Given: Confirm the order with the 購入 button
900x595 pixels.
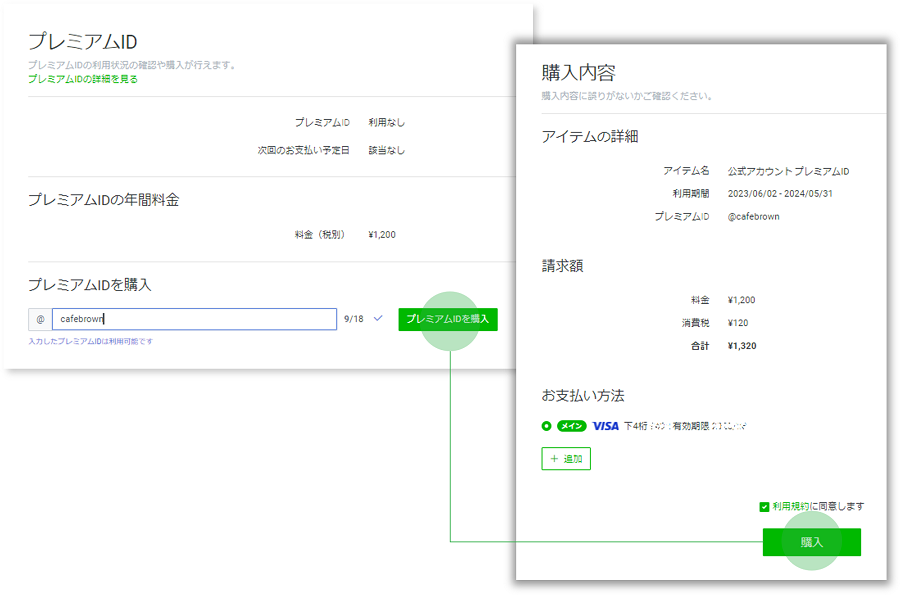Looking at the screenshot, I should (811, 542).
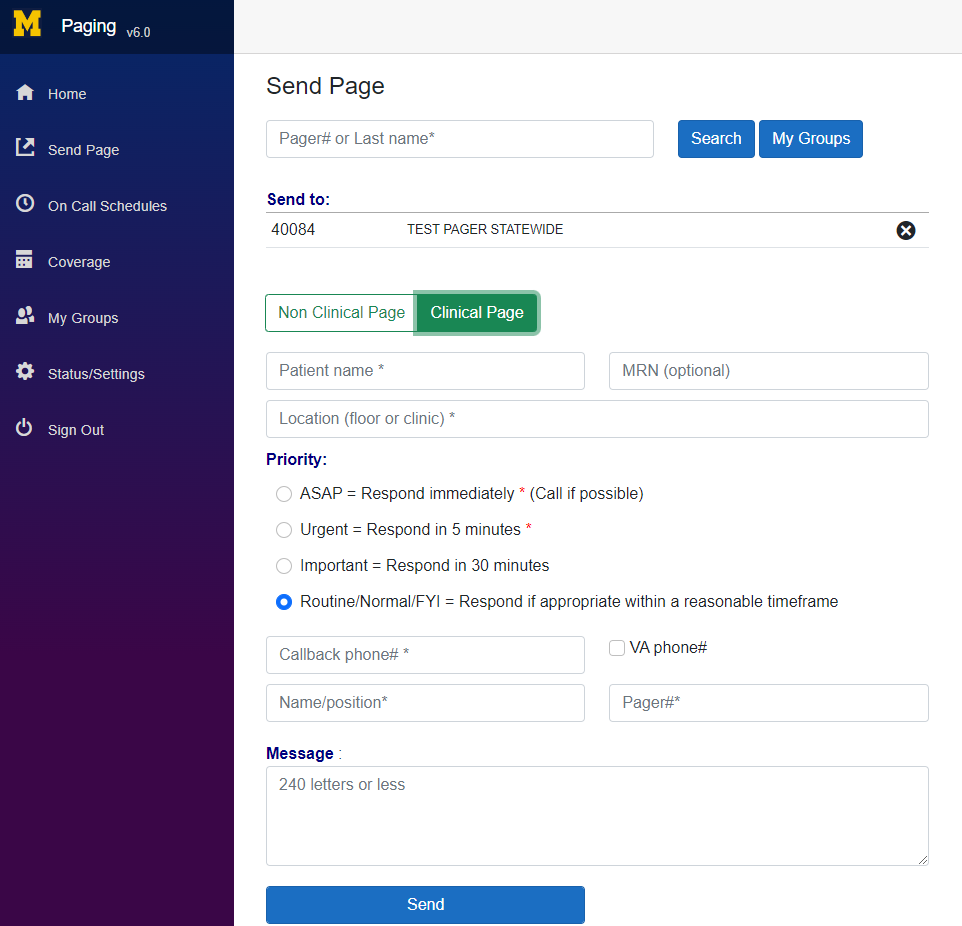Image resolution: width=962 pixels, height=926 pixels.
Task: Click the Michigan M logo
Action: 27,23
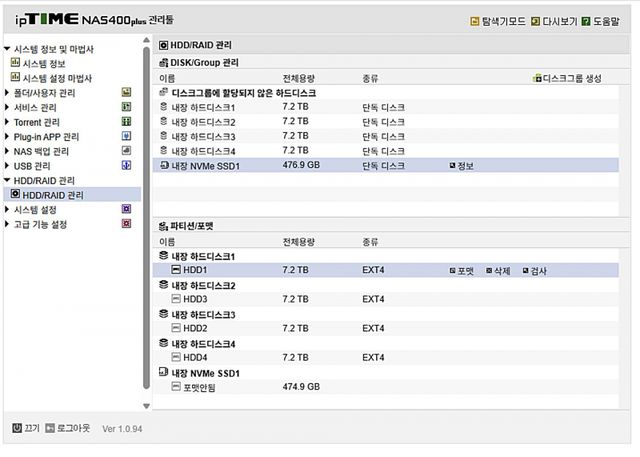Collapse the HDD/RAID 관리 tree section
Screen dimensions: 640x457
[x=7, y=180]
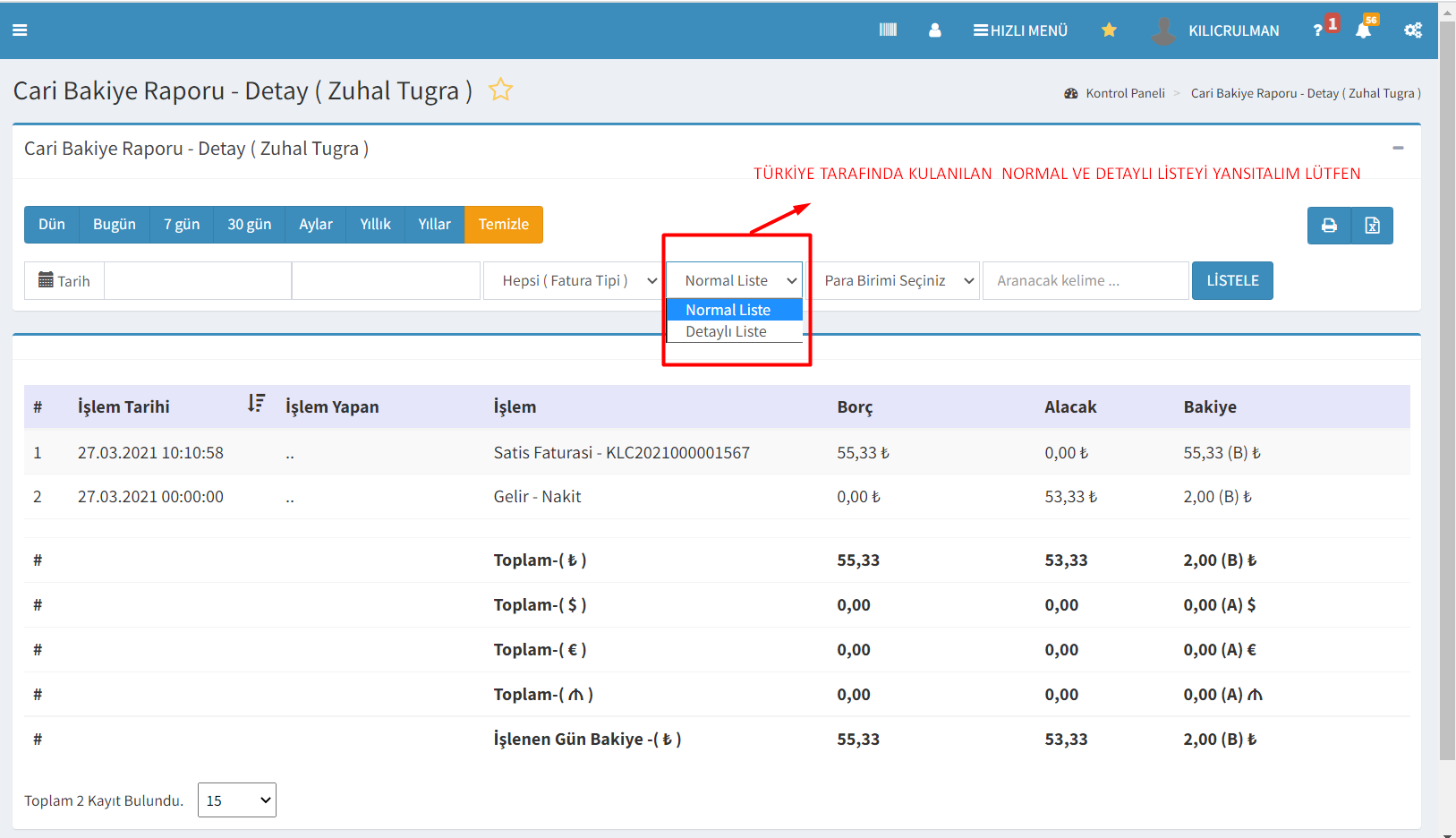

**Your assignment:** The entries above need to be repeated in full, word for word. Skip the images.

**Your response:**
Given: Confirm the order with the 購入 button
900x595 pixels.
Looking at the screenshot, I should (811, 542).
Image resolution: width=962 pixels, height=926 pixels.
Task: Click the Michigan M logo
Action: 27,23
Collapse the HDD/RAID 관리 tree section
Screen dimensions: 640x457
[x=7, y=180]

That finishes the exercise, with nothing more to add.